§ Given data

Segment Open

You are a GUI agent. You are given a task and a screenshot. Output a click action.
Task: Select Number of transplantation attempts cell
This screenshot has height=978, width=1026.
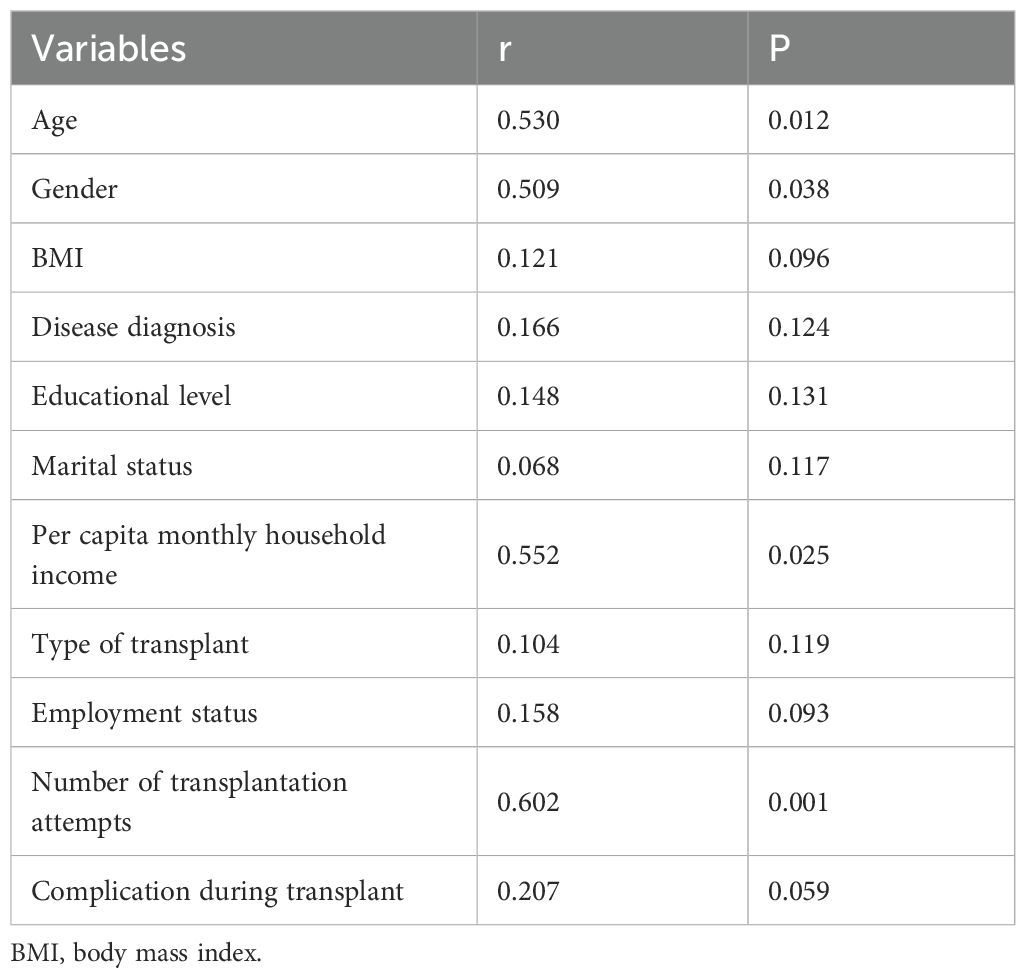tap(189, 801)
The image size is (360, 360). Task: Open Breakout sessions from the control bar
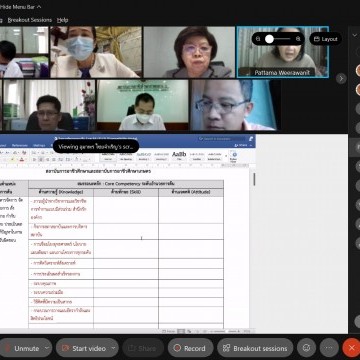[255, 348]
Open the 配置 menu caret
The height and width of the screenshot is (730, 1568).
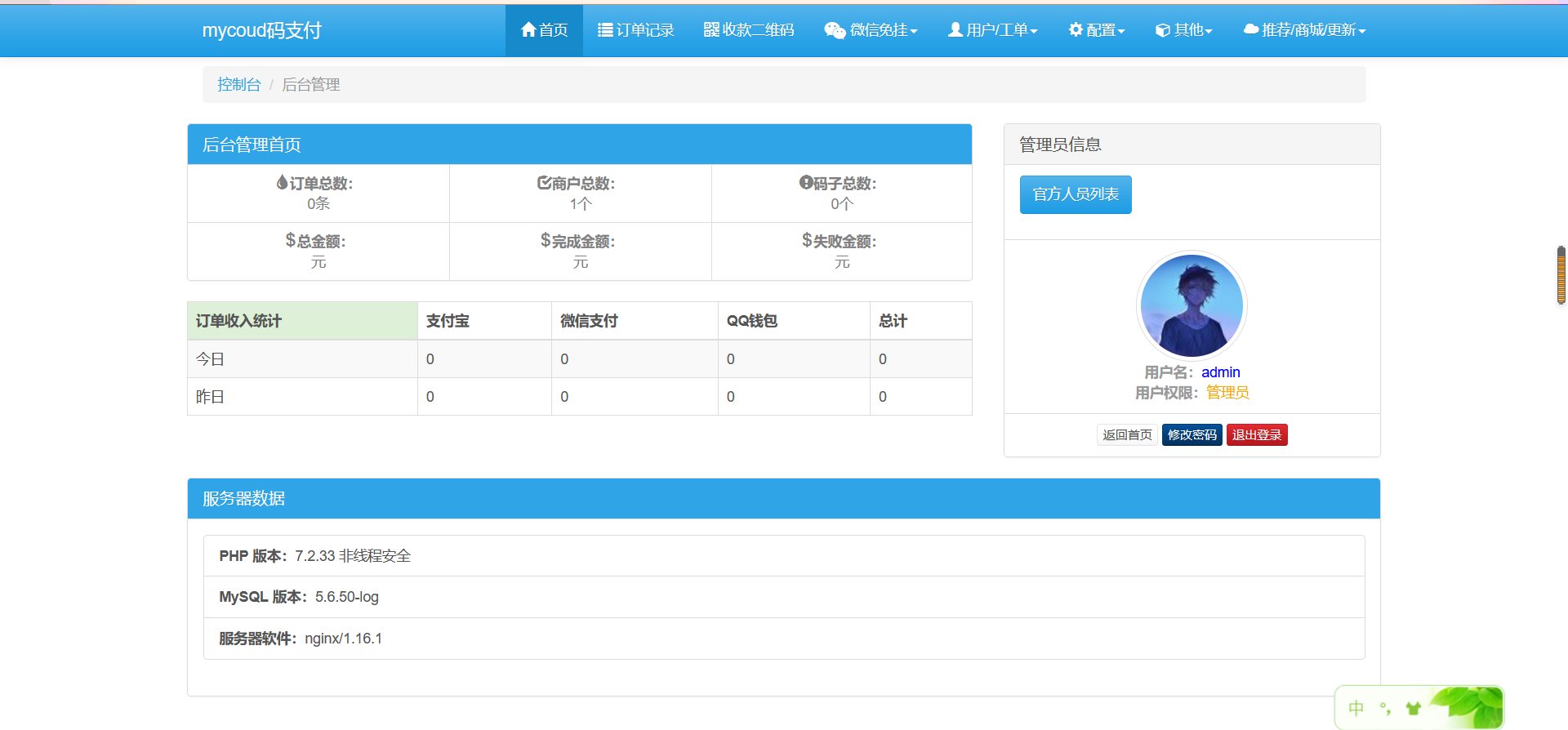click(x=1121, y=31)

Segment Closed

§ Required work
Please retype the listing in full, exactly as given, and skip every image.

§ The answer
You are a GUI agent. You are given a task and a screenshot. Output a click action.
Task: Select Number of transplantation attempts cell
This screenshot has height=978, width=1026.
tap(189, 801)
The image size is (360, 360). Task: Open Breakout sessions from the control bar
[255, 348]
Open the 配置 menu caret
The height and width of the screenshot is (730, 1568).
click(x=1121, y=31)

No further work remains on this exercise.